Father Flannery, who had his arm in a sling, was on crutches, and had various bandages on his body and limbs, went first. 
 
'Well,' he said, 'I went into the woods to find me a bear. And when I found him, I began to read to him from the Catechism. 
 
Well, that bear wanted nothing to do with me and began to slap me around. So I quickly grabbed my holy water, sprinkled him and, 
 
Holy Mary Mother of God, he became as gentle as a lamb. The Bishop is coming out next week to give him first communion and confirmation.'  
 
Reverend Billy Bob the Baptist, spoke next. He was in a wheelchair, had one arm and both legs in casts, and had an IV drip. 
 
In his best fire-and-brimstone oratory, he exclaimed, 'Well, brothers, you KNOW that we Baptists don't sprinkle! 
 
I went out and I found me a bear, and then I began to read to my bear from God's Holy Word! But that bear wanted nothing to do with me. 
 
So I took hold of him and we began to wrestle. We wrestled down one hill, up another and down another until we came to a creek. 
 
So I quickly dunked him and baptized his hairy soul.
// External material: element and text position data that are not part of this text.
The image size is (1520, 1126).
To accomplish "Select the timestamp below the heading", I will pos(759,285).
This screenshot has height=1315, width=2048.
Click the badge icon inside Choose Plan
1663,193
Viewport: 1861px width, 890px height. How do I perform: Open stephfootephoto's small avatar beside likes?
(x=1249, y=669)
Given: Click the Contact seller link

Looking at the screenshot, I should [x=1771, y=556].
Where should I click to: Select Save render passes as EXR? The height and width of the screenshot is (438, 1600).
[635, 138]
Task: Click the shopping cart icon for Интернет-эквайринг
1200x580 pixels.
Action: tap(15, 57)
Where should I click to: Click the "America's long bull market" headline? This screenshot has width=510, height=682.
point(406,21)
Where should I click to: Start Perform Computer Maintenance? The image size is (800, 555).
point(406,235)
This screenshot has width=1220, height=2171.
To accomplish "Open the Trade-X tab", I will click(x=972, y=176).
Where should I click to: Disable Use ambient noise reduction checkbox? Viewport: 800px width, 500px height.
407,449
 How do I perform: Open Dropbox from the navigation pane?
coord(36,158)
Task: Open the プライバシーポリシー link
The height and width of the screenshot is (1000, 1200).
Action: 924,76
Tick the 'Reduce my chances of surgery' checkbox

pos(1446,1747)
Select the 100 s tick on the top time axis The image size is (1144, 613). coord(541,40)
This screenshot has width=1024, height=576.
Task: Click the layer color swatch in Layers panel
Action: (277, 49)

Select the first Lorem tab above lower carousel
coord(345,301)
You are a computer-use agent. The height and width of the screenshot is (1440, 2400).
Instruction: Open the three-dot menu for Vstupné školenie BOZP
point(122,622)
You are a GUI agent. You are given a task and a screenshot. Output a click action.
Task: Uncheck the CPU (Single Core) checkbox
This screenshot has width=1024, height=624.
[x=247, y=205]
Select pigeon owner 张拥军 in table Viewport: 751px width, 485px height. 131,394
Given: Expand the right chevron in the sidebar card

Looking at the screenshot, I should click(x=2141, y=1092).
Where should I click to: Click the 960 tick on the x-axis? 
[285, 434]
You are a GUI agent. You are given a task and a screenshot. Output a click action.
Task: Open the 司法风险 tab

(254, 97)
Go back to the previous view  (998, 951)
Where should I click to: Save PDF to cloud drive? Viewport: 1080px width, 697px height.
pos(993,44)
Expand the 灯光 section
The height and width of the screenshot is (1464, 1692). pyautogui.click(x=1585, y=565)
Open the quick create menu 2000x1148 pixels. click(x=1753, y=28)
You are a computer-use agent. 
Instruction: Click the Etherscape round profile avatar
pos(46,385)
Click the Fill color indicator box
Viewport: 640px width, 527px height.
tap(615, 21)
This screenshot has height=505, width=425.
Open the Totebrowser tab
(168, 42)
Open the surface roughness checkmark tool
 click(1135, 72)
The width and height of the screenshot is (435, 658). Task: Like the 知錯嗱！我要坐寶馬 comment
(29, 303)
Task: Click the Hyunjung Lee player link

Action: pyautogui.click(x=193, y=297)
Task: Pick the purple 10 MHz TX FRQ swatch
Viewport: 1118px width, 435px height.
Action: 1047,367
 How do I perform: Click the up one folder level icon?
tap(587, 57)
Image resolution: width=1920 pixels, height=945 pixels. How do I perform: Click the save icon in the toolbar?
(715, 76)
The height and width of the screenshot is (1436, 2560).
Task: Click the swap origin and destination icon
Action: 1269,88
And just like you said, he became as gentle as a lamb. 
 
We spent the rest of the day praising Jesus. Hallelujah! 
 
The Priest and the Reverend both looked down at the Rabbi, who was lying in a hospital bed. 
 
He was in a body cast and traction with IVs and monitors running in and out of him.  He was in really bad shape. 
 
 
 
The Rabbi looked up and said: "Looking back on it, circumcision may not have been the best way to start."